There are modern commentators that read the Republic as somewhat of a cautionary tale, never meant to be implemented. In the dialogue itself, Socrates comes close to say that much (whitout actually getting there).
However, if something like that is put into practice in a Greek polis of the time, it is almost guaranteed to fail miserably, very quickly, and probably very bloodily.
 
The Iranian Republic's like that today.

Not really.
The Iranian Republic, as far as I can tell, finds any sort of eugenics abhorrent, and certainly does not pursue anything like that as official policy. Just to mark one of the most significant among the many very big differences between the two.
 
Didn't Plato basically coach and assist Dion to take over in Syracuse basically as an experiment on how his system would work?

It's unclear AFAIK. Plato did try to implement some of his political ideals in Sicily, indeed in connection with a Syracusan ruler.
However, most scholars think that the Republic, in the form we have it, was composed after these attempts (almost certainly after the first one). The dialogue, if taken at face value, might reflect a reconsideration by Plato after the failed Sicilian experiments.
Some scholars however think that, even if the final composition is probably later, many core ideas in it reflect what Plato thought about the ideal polity from a relatively early period, so that the Sicilian episodes might actually have involved a notional attempt to put something close the outline of the Republic into practice. If it is the case, it did not work.
 
Like any other 'ideal' form of government, this theoretical platonic republic would almost certainly end up failing to deliver on its promise of utopia. I'd have to go reread my copy to give you more detailed analysis of the specific ways it will fail.
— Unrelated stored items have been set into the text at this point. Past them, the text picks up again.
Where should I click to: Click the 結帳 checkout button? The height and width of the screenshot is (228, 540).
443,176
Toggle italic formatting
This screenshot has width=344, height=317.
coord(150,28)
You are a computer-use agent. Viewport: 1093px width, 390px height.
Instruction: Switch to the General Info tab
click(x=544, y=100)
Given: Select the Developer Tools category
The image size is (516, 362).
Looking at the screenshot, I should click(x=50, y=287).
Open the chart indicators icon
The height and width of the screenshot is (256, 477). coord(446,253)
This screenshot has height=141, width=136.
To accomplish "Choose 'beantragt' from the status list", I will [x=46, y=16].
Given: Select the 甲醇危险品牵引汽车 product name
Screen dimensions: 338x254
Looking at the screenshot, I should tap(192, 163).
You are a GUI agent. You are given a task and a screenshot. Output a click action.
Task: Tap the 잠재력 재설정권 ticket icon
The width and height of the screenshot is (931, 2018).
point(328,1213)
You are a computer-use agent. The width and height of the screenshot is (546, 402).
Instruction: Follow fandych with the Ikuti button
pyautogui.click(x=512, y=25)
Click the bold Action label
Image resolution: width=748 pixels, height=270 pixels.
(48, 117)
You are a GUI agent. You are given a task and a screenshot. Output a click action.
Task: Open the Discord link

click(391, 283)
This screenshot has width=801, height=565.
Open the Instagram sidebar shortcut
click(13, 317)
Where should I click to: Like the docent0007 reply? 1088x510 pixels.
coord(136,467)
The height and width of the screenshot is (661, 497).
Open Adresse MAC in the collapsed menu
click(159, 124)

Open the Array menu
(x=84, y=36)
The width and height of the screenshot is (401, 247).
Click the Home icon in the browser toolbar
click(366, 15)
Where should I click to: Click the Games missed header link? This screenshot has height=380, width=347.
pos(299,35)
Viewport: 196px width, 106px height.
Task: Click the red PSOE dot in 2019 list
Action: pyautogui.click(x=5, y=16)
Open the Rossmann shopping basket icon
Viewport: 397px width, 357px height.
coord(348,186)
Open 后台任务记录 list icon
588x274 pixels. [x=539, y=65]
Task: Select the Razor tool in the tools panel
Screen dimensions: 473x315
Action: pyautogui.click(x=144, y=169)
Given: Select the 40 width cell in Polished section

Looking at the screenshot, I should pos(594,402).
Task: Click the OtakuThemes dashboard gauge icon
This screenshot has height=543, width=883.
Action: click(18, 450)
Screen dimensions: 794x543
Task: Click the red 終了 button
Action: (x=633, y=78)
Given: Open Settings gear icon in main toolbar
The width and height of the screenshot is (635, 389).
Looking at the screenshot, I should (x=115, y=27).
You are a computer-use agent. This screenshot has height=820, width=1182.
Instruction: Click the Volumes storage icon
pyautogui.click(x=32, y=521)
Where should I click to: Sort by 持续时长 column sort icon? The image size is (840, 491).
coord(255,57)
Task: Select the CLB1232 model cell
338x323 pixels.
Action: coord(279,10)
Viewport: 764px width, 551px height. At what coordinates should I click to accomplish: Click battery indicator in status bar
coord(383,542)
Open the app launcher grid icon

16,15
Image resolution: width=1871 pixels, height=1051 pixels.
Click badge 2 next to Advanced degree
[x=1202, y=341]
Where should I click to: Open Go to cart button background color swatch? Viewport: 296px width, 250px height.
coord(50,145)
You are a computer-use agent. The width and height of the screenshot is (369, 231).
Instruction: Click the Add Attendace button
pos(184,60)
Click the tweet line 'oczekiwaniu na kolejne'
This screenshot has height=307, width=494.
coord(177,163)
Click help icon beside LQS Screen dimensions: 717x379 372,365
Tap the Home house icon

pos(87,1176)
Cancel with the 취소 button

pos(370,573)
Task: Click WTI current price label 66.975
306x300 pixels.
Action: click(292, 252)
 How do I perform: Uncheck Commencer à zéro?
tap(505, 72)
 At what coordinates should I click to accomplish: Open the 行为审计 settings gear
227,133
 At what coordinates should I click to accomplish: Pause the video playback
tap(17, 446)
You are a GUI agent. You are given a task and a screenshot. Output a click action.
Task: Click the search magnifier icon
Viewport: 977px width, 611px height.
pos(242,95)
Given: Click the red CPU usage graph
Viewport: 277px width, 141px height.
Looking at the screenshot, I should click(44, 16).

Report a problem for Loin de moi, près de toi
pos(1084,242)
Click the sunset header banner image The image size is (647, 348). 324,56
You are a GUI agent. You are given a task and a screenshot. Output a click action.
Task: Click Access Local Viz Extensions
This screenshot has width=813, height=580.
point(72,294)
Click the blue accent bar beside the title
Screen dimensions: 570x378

It is even questionable that it was envisioned like a utopia at the time, although certainly it was read as such later.
Plato does discuss the "how to" part very cursorily, but his suggestions on the topic are very radical, involving for example the complete removal of the adult population from the city to raise the children as the citizens under the "utopian" systems. This is something that is almost guaranteed to be resisted to the bitter end by any group of Hellenic citizens.
 
I know this doesn't help as a literal example, but the Tao from 40k are partly based on 40k. Their head of government is even called (or at least was when I was last up to date on the lore) the Philosopher King.

Whilst it IS a sci-fi society, it is still a fairly credible one. Just imagine an extensive caste system where people are brought up to the extremes of their caste (i.e. the warrior caste resembling spartans) ruled by a philosopher class at the top.

I cant think of any POD that could create that though... I mean beyond feudalism Europe has never really been into full on caste systems.